→ **Work instructions**
Below are the records; give again exactly the line with "Given: Uncheck 在内存中缓存连接图层 checkbox", the line with "You are a computer-use agent.", and each line that lies between them, and nothing besides.

→ **Data to process**
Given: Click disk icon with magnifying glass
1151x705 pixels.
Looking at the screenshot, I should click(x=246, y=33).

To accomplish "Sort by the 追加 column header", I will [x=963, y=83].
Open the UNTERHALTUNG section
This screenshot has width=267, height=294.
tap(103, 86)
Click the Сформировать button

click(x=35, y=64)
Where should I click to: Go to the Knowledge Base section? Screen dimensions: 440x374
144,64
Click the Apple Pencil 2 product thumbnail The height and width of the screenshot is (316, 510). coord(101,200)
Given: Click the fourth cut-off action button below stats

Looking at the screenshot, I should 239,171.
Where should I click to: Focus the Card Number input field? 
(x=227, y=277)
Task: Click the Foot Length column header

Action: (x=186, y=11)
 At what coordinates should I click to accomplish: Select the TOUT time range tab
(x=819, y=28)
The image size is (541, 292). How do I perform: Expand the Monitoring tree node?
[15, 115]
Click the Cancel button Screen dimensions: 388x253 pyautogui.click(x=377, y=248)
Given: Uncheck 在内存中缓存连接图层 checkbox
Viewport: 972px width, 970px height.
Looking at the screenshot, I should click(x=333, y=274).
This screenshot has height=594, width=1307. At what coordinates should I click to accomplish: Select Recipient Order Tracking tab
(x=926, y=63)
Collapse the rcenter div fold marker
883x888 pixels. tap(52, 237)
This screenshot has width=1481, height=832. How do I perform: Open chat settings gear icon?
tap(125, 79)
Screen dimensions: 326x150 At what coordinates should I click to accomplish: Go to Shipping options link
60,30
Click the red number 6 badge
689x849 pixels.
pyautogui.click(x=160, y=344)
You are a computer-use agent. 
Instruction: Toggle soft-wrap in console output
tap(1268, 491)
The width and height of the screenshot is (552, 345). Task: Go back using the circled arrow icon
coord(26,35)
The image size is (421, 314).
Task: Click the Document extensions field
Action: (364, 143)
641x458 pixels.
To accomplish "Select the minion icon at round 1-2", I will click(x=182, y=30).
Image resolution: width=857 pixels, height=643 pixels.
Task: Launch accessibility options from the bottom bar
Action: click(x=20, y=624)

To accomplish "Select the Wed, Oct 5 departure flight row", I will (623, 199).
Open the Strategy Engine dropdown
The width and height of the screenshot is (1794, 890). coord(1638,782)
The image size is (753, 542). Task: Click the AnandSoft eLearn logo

→ **Written solution**
Given: Uncheck 在内存中缓存连接图层 checkbox
Viewport: 972px width, 970px height.
Looking at the screenshot, I should click(x=333, y=274).
This screenshot has height=594, width=1307. At what coordinates should I click to accomplish: Select Recipient Order Tracking tab
(x=926, y=63)
Collapse the rcenter div fold marker
883x888 pixels. tap(52, 237)
This screenshot has width=1481, height=832. How do I perform: Open chat settings gear icon?
tap(125, 79)
Screen dimensions: 326x150 At what coordinates should I click to accomplish: Go to Shipping options link
60,30
Click the red number 6 badge
689x849 pixels.
pyautogui.click(x=160, y=344)
You are a computer-use agent. 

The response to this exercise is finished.